Document text:
Stance width changes how sensory feedback is used for multisegmental balance control

Abstract

A multilink sensorimotor integration model of frontal plane balance control was developed to determine how stance width influences the use of sensory feedback in healthy adults. Data used to estimate model parameters came from seven human participants who stood on a continuously rotating surface with three different stimulus amplitudes, with eyes open and closed, and at four different stance widths. Dependent variables included lower body (LB) and upper body (UB) sway quantified by frequency-response functions. Results showed that stance width had a major influence on how parameters varied across stimulus amplitude and between visual conditions. Active mechanisms dominated LB control. At narrower stances, with increasing stimulus amplitude, subjects used sensory reweighting to shift reliance from proprioceptive cues to vestibular and/or visual cues that oriented the LB more toward upright. When vision was available, subjects reduced reliance on proprioception and increased reliance on vision. At wider stances, LB control did not exhibit sensory reweighting. In the UB system, both active and passive mechanisms contributed and were dependent on stance width. UB control changed across stimulus amplitude most in wide stance (opposite of the pattern found in LB control). The strong influence of stance width on sensory integration and neural feedback control implies that rehabilitative therapies for balance disorders can target different aspects of balance control by using different stance widths. Rehabilitative strategies designed to assess or modify sensory reweighting will be most effective with the use of narrower stances, whereas wider stances present greater challenges to UB control.

Keywords: balance; frontal plane; sensorimotor model; sensory feedback; stance width.

Copyright © 2014 the American Physiological Society.

Figures

Fig. 1.

Model predictions of frequency-response functions (FRFs) in eyes closed (EC) conditions. Symbols represent experimental data, and lines are the model-predicted FRFs. Model FRFs are from the fits to across-subject mean experimental FRFs.

Fig. 2.

Model predictions of FRFs in eyes open (EO) conditions. Symbols represent experimental data, and lines are the model-predicted FRFs. Model FRFs are from the fits to across-subject mean experimental FRFs.

Fig. 3.

Block diagrams representing lower body (LB; A) and upper body (UB; B) feedback control mechanisms that generate corrective torques as a function of sensory signals encoding joint motion, segment orientation, or muscle torque (active torque, TLact and TUact) or as a function of passive mechanics associated with muscle/tendon stretch (passive torque, TLpas and TUpas). In the block diagrams, physical segment kinematic variables are represented with thick solid black lines, sensory signals encoding segment kinematics or torques are represented as dashed lines, and joint torques are thin solid black lines. θU is the UB angle, θL is the LB angle, θP is the pelvis angle, θS is the surface angle, TU is UB torque, and TL is LB torque. The active mechanisms include a time delay and a set of neural control parameters that specify the transformation from sensory signals to corrective torque. Across all stimulus amplitudes and stance widths, the control parameters, identified from fits to the across-subject mean FRFs, are shown for EC LB control (C), EC UB control (D), EO LB control (E), and EO UB control (F). Plot symbols used in C and E are associated with sensory and mechanical signals defined in the block diagram of the LB control mechanism shown in A, and symbols used in D and F are defined in the block diagram of the UB control mechanism shown in B. Stiffness parameters generate torque in proportion to angular deviations, and damping parameters generate torque in proportion to angular velocity.

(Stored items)
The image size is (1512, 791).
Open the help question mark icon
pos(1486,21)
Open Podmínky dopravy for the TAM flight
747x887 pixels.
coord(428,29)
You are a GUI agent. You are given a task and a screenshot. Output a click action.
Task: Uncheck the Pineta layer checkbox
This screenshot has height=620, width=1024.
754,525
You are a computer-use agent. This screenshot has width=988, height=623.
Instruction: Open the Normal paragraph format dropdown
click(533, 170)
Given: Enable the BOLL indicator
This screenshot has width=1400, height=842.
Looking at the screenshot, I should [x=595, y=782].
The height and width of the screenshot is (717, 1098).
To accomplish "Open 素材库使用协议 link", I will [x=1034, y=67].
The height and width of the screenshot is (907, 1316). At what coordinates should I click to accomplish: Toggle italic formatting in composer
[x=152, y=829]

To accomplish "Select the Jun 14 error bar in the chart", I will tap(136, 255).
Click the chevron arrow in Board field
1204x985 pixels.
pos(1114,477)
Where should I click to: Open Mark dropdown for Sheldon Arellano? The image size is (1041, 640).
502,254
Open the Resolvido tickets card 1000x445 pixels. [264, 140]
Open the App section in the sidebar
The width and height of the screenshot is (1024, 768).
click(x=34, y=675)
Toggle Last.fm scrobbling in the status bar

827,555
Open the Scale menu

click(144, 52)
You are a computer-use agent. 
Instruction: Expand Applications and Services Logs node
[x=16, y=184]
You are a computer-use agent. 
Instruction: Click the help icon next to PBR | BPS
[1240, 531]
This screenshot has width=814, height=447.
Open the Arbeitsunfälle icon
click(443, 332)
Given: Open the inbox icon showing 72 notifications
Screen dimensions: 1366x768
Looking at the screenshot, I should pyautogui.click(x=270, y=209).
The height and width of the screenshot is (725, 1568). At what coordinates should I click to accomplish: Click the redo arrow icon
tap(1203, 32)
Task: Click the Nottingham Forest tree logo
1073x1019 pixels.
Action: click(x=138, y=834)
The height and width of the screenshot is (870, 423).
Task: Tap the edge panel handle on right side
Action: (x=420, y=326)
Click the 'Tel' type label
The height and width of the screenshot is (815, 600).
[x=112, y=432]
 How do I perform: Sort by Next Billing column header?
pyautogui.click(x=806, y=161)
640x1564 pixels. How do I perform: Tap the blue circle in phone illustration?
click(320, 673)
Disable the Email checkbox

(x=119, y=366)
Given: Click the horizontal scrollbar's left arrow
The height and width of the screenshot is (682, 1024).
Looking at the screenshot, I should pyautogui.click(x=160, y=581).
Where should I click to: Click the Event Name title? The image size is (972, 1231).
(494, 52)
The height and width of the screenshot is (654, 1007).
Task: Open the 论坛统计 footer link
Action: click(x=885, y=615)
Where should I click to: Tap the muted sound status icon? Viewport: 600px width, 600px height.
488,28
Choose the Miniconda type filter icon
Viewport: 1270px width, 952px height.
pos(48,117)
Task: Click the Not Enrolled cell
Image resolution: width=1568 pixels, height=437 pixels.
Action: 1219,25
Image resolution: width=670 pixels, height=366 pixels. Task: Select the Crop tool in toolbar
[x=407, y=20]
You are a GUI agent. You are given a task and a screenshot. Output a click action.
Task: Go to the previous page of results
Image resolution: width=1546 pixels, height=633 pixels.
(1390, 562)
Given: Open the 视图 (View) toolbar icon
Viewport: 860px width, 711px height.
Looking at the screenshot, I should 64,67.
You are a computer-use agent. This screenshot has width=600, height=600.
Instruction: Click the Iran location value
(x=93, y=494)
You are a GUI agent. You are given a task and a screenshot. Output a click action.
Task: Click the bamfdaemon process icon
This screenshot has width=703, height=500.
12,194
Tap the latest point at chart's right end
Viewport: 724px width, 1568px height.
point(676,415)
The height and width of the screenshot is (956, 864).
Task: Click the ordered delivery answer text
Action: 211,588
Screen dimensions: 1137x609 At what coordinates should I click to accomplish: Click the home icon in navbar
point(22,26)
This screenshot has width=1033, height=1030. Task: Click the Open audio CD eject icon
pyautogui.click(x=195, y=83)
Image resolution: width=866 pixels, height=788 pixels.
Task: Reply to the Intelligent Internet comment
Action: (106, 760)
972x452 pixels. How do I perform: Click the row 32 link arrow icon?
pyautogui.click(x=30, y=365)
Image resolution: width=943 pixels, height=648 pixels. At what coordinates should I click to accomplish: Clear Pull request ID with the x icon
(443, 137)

Problems to solve:
a. Answer these questions about the stance width article above:
(i) How many human participants provided the data used to estimate the model parameters?
(ii) In the Fig. 3 block diagrams, what do the dashed lines represent?
(iii) In Figs. 1 and 2, what do the symbols represent?
b. Resume the stance width article above, picking up after its final sentence.

Responses in order:
a.
(i) Seven.
(ii) Sensory signals encoding segment kinematics or torques.
(iii) Experimental data.

b.
Fig. 4.

Model feedback (FB) parameters as a function of frontal plane stance width. At each stance width, results shown are the average of parameter values across visual conditions and across stimulus amplitudes. All parameters values are from fits to across-subject mean FRFs. Nar, narrow stance; Par, parallel stance; Med, medium stance; Wide, wide stance. See text and Table 1 for parameter definitions.

Fig. 5.

Comparison of EO and EC sensory feedback parameters. EO and EC parameters were averaged across the 3 stimulus amplitudes for each of the 4 stance widths. All results are based on parameters from fits to across-subject mean FRFs. Plots show EO minus EC parameter values for the LB (left) and UB parameters (right). Values greater than zero indicate that parameters were greater in EO compared with EC conditions.

Fig. 6.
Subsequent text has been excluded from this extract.